A featured article by Elizabeth Sullivan in the February 28 issue of Marketing Newsreports on a trend among some companies to incorporate crowdsourcing into their innovation processes.  The basic idea behind “crowdsourcing-led innovation” is that a large and diverse pool of people is both more efficient and effective at solving problems or generating ideas than any single individual or a small group.

Crowdsourcing has its origins in open source software platforms that allow communities of programmers to develop applications, but the idea took on new meaning with “Web 2.0” and the growth of user-generated Internet content. The concept got another big boost from the publication of The Wisdom of Crowds by James Surowieki.  Surowieki surveyed a lot of research to make his argument that sometimes crowds do a better job of solving problems than even the most gifted individuals.  And crowdsourcing seems to have found its way into brand positioning.  Microsoft has been airing a series of ads–most prominently during the Olympics–in which “ordinary” PC users claim credit for Windows 7 because of suggestions they made to Microsoft.

Because innovation is both important to most firms’ success and hard to do, it’s not surprising that any new approach that might improve the process would get a lot of attention.  Whether crowdsourcing will work for your business most likely will depend on the way you approach both crowdsourcing and innovation.First, it’s probably worth mentioning that innovation comes in different varieties, with differing challenges.  Most innovation involves small incremental improvements to existing solutions.  These improvements may reflect small technical achievements or address “problems in use” expressed by current customers.  Sullivan cites the example of Dell Computer responding to customer requests to offer Linux as a pre-loaded operating system option.

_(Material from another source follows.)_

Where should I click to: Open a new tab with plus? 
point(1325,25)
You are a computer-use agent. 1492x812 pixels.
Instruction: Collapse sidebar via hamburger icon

One step up from small incremental improvements are innovations that require solutions to technical problems or contradictions.  For services, these may be “business process innovations.”  In products, these are more likely to involve some technological advance.  The development of superabsorbent gels, for example, changed disposable diapers, and Kodak found a technical solution in lens making that made a big improvement in the image quality produced by one time use (disposable) cameras.

Above these lower difficulty levels, innovation may require significant technological breakthroughs or even new scientific discovery.

Crowdsourcing comes in different varieties as well.  One form might be called the “web suggestion box.”  This form is somewhat unstructured, relying on text mining and other tools to find content on the web that reflects ideas, suggestions, and consumer needs or desires that might lead to new products.  Prediction markets are another form of crowdsourcing.  Challenges or contests comprise the third form of crowdsourcing.

The web suggestion box will most likely produce small incremental improvements in existing solutions rather than game-changing innovation.  Most consumers are good at identifying problems in use and dissatisfaction with existing solutions, but unable to come up really new ideas.

Prediction markets are not idea generators so much as tools for evaluating ideas.  Some firms have employed internal prediction markets as part of the filtering process for new ideas, and Ely Dahan of UCLA has developed prediction markets to estimate the value of different product features (in effect, an alternative to conjoint analysis).  If the short life of Predictify is an indication, the early enthusiasm around prediction markets may be waning.  Predictify launched in 2007  as a service that allowed users to vote on potential outcomes for current news stories.  The site shut down in August, 2009.

Netflix’ Cinematch prize contest has been perhaps the most visible example of challenge crowdsourcing.  Other examples can be found at the website of Innocentive, which acts as a sort of clearing house, matching organizations with problems to solve with individuals willing to take a crack at the problem.  This form of crowdsourcing is far different from both the web suggestion box and prediction markets.  For one thing, many (but not all) of the challenges offer some sort of monetary reward.  Second, challenges are usually targeted at specific skill sets.  In order to even think about competing for the Netflix prize, competitors needed a lot of math aptitude, some programming skills, and experience with (or the ability to master) machine learning and statistical modeling.

Challenge crowdsourcing seems to be a way to add a lot of headcount for specific projects without paying much for it.  Netflix offered a prize of $1 million for achieving a 10% improvement in the performance of a Cinematch algorithm.  If, as Elizabeth Sullivan reports, 50,000 “scientists” entered the competition, that works out to $20 per scientist, most of whom presumably spent at least a few hours working on the problem.

The Netflix prize seems to have been particularly well-designed to encourage collaboration and sharing, which may be the key to effective crowdsourcing.  Challenge crowdsourcing is most likely to work for fairly well defined problems where “parallel processing” in the form of many reasonably skilled people working on the problem increases the likelihood of a solution.  For less well-defined problems such as “reinventing the male grooming category” I’m not sure that crowdsourcing will be as effective as more structured consumer insights approaches.

I doubt that most firms will abandon more traditional approaches to innovation, but those that embrace crowdsourcing may find that it does not quite live up to the promise.  After all, research on the effectiveness of brainstorming by groups of “average” individuals shows that, at best, it produces the same number of high quality ideas as one or a few very smart or specialist individuals would produce.  And let’s not forget the “auteur” model of innovation embodied by Steve Jobs.